#### Task prompt
The required result is a copy of each line below in which "agent" appears.

#### Record extracts
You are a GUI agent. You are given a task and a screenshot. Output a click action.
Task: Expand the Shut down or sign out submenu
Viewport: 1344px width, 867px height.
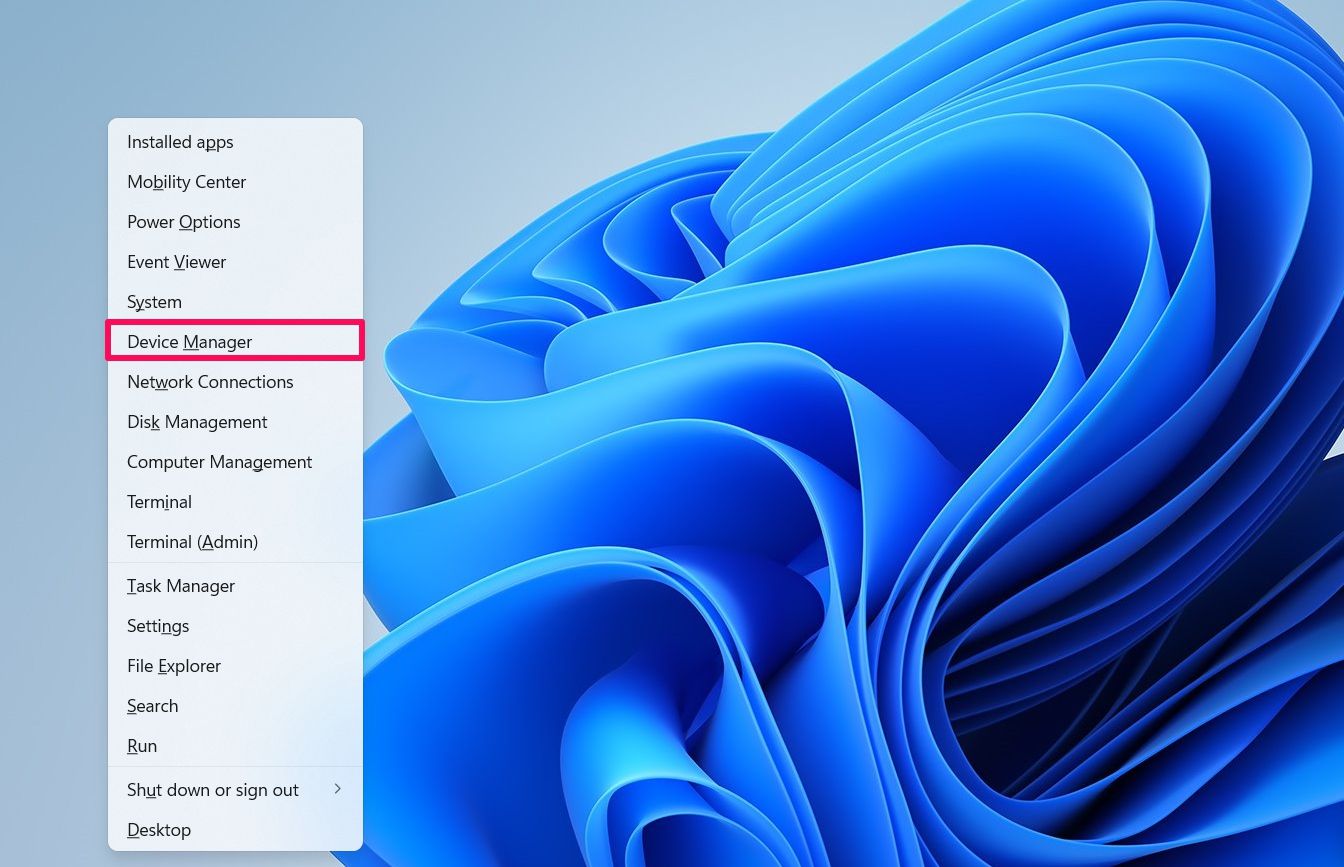tap(337, 789)
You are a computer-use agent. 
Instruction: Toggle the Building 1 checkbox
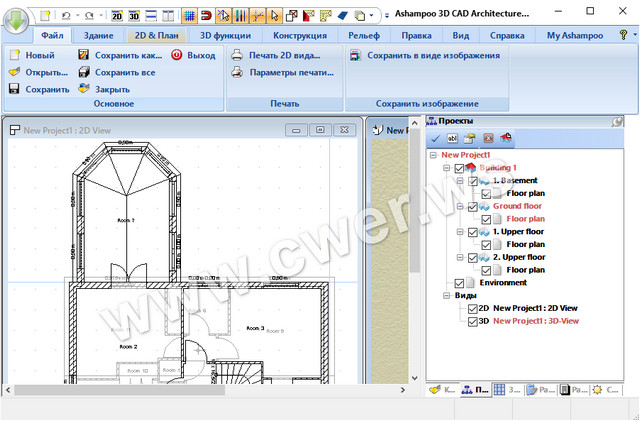pos(459,168)
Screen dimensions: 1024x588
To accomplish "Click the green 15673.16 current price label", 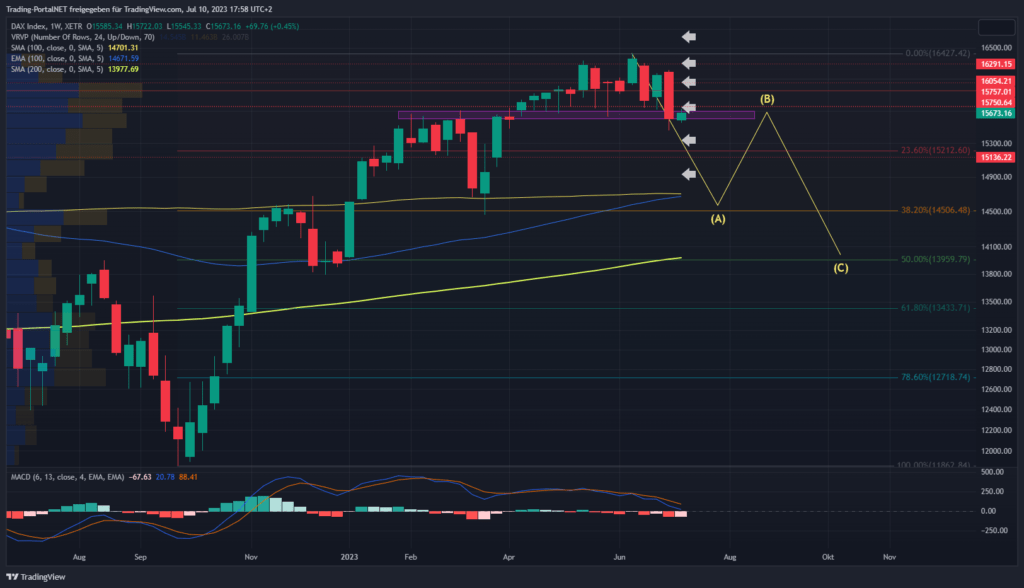I will click(996, 114).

#### Exercise output
You are a GUI agent. You are given a task and a screenshot. Output a click action.
You are a computer-use agent. 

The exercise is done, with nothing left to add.